初恋

数日後、幾分か体調が良くなった相楽はいつも通りの鍛錬、

もの書きが出来るようになっていた。


鍛錬はおミツが止めてもどうしても継続しなければいけないらしい。


おミツは帰らなかった理由を婆様に伝えると、婆様が簡単な薬湯の作り方を教えてくれた。
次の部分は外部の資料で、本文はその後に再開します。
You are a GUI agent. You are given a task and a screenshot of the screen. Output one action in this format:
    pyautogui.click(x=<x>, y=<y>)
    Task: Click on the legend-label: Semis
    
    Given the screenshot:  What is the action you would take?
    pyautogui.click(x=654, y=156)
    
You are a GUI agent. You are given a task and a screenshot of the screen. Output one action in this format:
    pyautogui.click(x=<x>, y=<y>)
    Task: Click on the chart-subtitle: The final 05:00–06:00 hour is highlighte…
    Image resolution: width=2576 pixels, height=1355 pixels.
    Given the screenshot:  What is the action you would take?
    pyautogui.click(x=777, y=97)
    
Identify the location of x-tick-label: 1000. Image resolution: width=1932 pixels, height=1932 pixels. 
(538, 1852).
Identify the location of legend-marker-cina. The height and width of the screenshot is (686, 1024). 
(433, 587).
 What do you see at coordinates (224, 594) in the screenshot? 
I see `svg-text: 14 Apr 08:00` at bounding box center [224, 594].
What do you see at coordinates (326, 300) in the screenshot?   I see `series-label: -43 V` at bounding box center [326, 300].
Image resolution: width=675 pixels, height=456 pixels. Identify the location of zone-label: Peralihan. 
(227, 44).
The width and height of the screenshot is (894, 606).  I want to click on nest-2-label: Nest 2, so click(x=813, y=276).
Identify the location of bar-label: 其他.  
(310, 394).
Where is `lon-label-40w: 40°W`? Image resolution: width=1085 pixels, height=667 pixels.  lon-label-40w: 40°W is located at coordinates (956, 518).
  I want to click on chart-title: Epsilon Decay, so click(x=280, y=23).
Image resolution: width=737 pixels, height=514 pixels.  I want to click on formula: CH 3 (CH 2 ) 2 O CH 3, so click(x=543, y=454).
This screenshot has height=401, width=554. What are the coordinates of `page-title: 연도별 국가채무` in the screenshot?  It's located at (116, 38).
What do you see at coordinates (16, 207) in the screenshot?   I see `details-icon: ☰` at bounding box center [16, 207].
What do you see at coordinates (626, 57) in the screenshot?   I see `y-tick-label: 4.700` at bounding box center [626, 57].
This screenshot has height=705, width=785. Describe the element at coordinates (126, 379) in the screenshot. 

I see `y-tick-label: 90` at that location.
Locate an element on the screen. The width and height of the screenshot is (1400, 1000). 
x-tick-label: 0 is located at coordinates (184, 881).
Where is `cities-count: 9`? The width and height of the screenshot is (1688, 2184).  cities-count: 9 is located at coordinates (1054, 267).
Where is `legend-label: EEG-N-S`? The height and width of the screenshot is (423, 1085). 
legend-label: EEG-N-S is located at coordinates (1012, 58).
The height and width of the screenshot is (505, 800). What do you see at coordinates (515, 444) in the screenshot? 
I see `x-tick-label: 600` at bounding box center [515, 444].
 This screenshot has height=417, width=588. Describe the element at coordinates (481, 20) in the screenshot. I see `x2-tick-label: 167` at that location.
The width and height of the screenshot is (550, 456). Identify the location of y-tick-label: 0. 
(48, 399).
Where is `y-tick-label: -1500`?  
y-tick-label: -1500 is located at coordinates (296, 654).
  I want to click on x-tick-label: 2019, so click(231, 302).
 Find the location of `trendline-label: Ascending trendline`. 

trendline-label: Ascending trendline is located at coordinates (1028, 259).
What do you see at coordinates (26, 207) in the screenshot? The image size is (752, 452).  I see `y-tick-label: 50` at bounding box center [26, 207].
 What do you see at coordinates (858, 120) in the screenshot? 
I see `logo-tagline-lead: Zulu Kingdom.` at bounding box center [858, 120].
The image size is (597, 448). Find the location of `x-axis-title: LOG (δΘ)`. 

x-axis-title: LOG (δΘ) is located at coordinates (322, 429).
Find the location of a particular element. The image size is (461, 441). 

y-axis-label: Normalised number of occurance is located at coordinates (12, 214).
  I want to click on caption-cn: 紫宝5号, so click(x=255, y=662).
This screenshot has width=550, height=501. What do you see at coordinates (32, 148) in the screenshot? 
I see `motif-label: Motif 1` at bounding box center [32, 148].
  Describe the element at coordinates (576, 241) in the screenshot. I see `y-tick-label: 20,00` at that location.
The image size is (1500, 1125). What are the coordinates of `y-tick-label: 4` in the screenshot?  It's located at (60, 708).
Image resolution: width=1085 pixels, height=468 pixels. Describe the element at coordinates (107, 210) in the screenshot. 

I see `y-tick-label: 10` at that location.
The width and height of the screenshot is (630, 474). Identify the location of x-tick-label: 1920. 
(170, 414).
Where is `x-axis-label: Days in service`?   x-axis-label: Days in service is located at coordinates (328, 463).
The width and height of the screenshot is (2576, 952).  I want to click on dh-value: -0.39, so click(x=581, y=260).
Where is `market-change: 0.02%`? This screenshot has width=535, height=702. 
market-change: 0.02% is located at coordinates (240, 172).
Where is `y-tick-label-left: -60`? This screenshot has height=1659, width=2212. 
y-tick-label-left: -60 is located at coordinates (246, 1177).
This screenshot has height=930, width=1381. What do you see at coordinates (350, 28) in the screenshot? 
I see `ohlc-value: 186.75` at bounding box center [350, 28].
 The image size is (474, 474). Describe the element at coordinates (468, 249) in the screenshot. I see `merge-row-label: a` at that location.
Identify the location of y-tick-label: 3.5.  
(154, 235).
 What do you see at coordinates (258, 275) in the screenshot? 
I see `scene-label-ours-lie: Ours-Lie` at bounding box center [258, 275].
気休め程度の物らしいが、おミツは一言一句逃すまいと、熱心に婆様の話を聞いた。


単なる身の回りの世話だけのはずなのに相楽のために何かしてやりたくて仕方ないのだ。


しかし、婆様は怖い顔をして、

「相楽殿の病は治るものではねぇ。もうあまり近付ちゃなんねぇよ。

お前ぇさに移ってしまうかもしれねぇ。」

と言った。


お蜜がふるふると泣きそうな顔で首を横に振ると、婆様は物悲しそうに、

「あぁ、お前ぇさは、あんお方に惚れちまったんだねぇ。

若ぇお前ぇさに辛いことをしちまった。」


それきり、婆様は何も言わなくなり、おミツは相変わらず相楽の世話に通った。


あぁ、これが恋と言うものなのか。


ちっとも知らなかった。




道理で相楽の家に行く時は少し嬉しいような恥ずかしいような気持ちになるわけだ。